Assim, a criança não pode comer alimentos ricos em açúcar – tais como doces, chocolates, biscoitos, bolos, sorvetes – e em farinha branca, como pães e massas em geral.
A dieta restrita também é indispensável às crianças com diabetes, seja do tipo I ou do II. “As duas condições exigem cuidados com a alimentação. Em relação ao tipo I, é necessário maior atenção quanto ao alimento ingerido e à aplicação de insulina, o que não ocorre com a tipo II”, explica Laura de Souza Silva. Nos dois casos, a criança deve evitar fast-food, refrigerantes, doces, bebidas açucaradas, bolos, biscoitos recheados, frituras e farinha branca. É preciso investir numa dieta com frutas, legumes, cereais integrais, massas caseiras, iogurtes naturais, bolos integrais, granulado, suco da própria fruta, além de buscar outras forma de adoçar os alimentos, usando mel, melaço e açúcar de coco ou xilitol, por exemplo.
Outro lado
A reportagem entrou em contato com a Secretaria de Educação sobre o tema. Segundo a pasta, houve entrega de cestas verdes e de alimentos especiais em estoque. O órgão destacou que o Pdaf é uma opção dos diretores para a compra de alimentos para as crianças com restrições alimentares.
Confira a íntegra:
“A rede pública tem 734 alunos com necessidades alimentares especiais, que apresentaram laudo médico. Durante a pandemia, a Secretaria de Educação entregou cestas verdes e os alimentos que estavam em estoque nas escolas, sendo que no caso de necessidades alimentares especiais houve adaptação dos kits individualmente.
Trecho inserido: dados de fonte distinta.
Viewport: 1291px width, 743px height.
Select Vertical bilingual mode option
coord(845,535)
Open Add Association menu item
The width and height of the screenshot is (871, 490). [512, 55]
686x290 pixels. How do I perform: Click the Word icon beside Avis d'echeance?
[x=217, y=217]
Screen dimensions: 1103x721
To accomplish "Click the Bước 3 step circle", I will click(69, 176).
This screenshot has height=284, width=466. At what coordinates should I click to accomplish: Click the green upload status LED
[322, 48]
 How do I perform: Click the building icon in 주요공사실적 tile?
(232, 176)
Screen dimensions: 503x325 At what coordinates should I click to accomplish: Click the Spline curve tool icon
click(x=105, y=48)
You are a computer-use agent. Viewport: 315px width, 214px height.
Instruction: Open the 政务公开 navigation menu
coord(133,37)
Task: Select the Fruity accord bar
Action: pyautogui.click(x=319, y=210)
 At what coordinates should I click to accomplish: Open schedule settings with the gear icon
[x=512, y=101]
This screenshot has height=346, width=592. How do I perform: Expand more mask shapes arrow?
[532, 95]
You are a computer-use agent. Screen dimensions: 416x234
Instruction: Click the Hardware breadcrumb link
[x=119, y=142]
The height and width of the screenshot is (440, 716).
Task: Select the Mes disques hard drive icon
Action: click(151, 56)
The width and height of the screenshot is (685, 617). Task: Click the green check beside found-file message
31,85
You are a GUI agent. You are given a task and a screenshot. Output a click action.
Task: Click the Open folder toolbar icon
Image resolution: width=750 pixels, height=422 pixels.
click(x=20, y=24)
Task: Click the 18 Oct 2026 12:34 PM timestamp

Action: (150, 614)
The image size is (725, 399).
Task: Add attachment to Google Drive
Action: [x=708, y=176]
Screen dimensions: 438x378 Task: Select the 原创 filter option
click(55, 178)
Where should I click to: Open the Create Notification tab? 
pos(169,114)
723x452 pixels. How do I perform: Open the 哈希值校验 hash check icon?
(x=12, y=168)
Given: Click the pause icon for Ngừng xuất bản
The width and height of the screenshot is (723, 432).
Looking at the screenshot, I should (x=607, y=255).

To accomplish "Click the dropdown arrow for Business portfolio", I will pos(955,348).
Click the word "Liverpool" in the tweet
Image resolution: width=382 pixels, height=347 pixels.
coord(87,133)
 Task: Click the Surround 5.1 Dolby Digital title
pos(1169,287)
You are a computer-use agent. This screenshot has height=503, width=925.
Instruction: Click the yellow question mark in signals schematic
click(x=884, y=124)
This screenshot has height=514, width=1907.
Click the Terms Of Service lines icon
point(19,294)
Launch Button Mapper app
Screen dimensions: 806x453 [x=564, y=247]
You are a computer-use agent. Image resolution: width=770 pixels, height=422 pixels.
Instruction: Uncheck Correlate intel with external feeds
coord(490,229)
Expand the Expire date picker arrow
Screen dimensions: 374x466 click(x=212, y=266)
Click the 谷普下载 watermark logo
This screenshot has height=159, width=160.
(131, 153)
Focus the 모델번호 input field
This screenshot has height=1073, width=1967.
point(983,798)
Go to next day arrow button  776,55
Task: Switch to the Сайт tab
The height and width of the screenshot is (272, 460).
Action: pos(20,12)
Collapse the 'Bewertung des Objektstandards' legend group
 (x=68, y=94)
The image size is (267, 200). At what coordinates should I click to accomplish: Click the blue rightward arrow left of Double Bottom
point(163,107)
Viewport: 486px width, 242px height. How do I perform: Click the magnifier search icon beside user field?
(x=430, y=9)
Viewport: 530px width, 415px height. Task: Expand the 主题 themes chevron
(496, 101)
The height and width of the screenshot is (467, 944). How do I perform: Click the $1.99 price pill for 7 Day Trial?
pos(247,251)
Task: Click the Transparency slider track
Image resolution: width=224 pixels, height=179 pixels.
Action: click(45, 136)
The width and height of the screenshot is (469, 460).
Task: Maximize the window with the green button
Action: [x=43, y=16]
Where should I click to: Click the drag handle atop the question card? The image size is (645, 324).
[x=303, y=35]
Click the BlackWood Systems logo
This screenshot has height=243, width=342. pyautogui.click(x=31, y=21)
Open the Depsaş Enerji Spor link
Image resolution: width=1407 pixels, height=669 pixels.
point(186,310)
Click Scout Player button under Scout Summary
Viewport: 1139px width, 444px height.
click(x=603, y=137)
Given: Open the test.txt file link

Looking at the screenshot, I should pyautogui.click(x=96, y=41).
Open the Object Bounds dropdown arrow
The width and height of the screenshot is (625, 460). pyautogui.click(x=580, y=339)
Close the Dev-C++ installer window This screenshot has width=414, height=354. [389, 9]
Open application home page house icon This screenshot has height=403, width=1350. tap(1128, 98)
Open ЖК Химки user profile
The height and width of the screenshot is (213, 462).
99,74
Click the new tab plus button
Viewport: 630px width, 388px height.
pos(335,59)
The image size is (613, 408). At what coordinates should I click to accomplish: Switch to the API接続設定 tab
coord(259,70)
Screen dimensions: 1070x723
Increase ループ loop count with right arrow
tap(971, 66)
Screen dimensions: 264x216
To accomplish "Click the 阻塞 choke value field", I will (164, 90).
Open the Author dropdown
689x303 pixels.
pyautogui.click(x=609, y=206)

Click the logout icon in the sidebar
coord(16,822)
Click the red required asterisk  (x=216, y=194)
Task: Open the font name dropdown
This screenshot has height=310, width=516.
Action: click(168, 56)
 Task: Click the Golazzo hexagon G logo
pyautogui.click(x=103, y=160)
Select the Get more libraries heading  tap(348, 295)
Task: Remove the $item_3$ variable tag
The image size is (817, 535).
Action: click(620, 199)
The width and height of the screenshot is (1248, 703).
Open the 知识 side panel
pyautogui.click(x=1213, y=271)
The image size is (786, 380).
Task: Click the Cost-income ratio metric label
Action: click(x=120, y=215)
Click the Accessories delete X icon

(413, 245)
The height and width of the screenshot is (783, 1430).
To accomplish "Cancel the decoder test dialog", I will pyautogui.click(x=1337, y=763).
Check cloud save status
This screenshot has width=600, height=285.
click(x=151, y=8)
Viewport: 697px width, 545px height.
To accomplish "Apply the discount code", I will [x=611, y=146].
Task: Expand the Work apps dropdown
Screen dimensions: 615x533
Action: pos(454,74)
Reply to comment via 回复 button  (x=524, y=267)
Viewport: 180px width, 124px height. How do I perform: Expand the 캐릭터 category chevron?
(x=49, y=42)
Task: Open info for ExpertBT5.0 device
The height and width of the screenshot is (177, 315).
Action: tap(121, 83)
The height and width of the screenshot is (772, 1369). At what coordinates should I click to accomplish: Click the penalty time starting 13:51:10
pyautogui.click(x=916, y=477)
As unidades de ensino também podem realizar aquisições de produtos para dietas específicas com os recursos do Programa de Descentralização Financeira e Orçamentária (PDAF), como alimentos sem glúten, integrais e bebidas de origem vegetal, entre outros.
A Secretaria de Educação, como se sabe, deve seguir estritamente a legislação. E a legislação pertinente determina que ‘para os alunos que necessitem de atenção nutricional individualizada em virtude de estado ou de condição de saúde específica, será elaborado cardápio especial com base em recomendações médicas e nutricionais, avaliação nutricional e demandas nutricionais diferenciadas’. Não há dentro da SEE laudo médico apresentado pelos pais ou responsáveis de 1.363 estudantes da rede pública de ensino enumerados à reportagem pelo CAE, de forma que a secretaria fica impedida de prestar atenção nutricional individualizada, na forma da lei.”